Fig. 4: DP1 activation mechanism.

a, b Comparison of the inactive (blue) and active (salmon) states of DP1, viewed within the plane of the membrane (a) and from the intracellular side (b). Red arrows indicate main conformational shifts of TMs on the intracellular side of the receptor. The membrane boundaries are shown in (a) as two gray lines. c–f Structural details of activation-related motifs in DP1, showing the ligand binding pocket (c), the T^5.52-L^3.43-F^6.44 motif (d), the sodium-binding site (e), the EC^3.50W and DP^7.50xxF motifs (f). The ligands in (a–f) are shown as sticks with carbon atoms colored in gold (PGD2) or cyan (ONO3030297). g MD analysis of K76^2.54 interactions with D72^2.50 and PGD2. h ONE-GO G_s signaling assay comparing the concentration-response signal induced by PGD2 at WT DP1 with activation-related mutants.

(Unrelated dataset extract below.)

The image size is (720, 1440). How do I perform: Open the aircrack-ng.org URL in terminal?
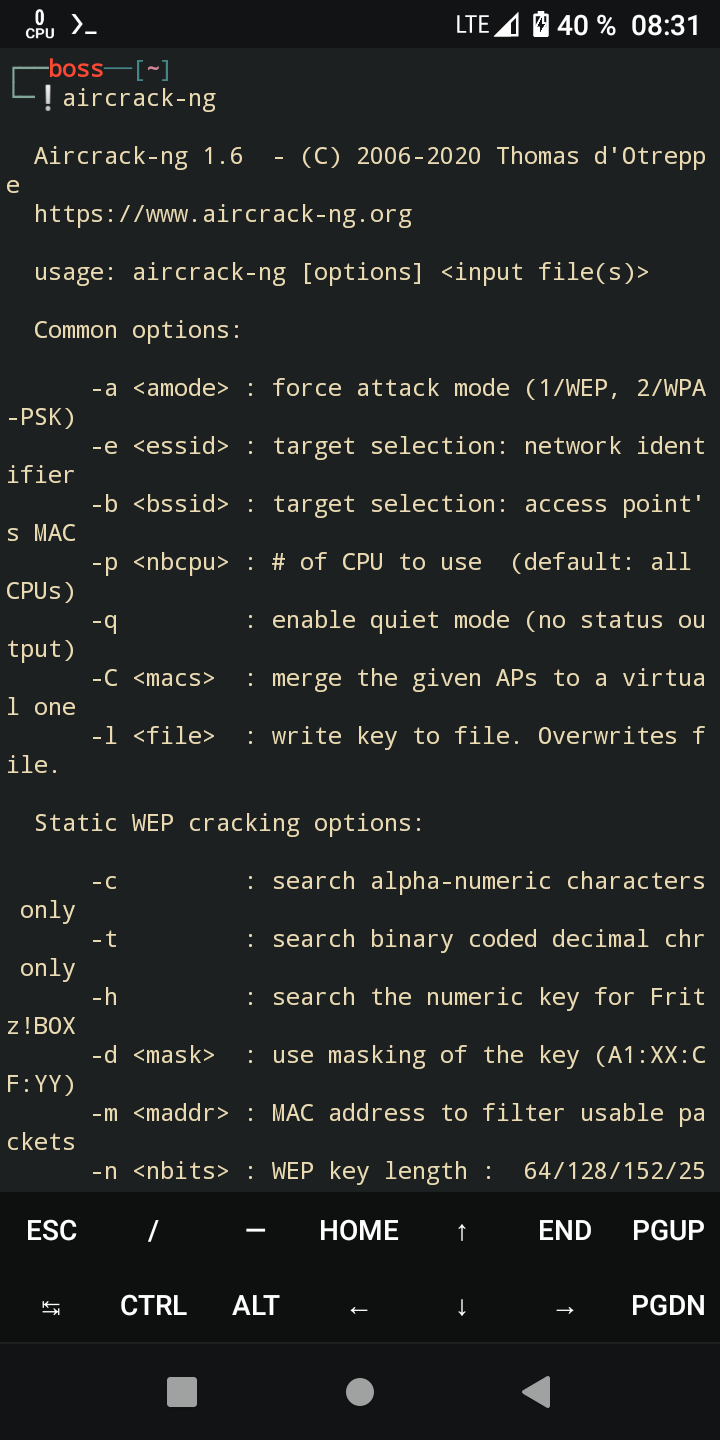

The data are normalized to the basal signal (set at 0%) and the maximal PGD2-induced signal at WT DP1 (set at 100%). Data points correspond to means ± SEM for three biologically independent experiments conducted in triplicates. The corresponding E_max and EC₅₀ values are shown in Supplementary Table 2. Source Data are provided as a Source data file.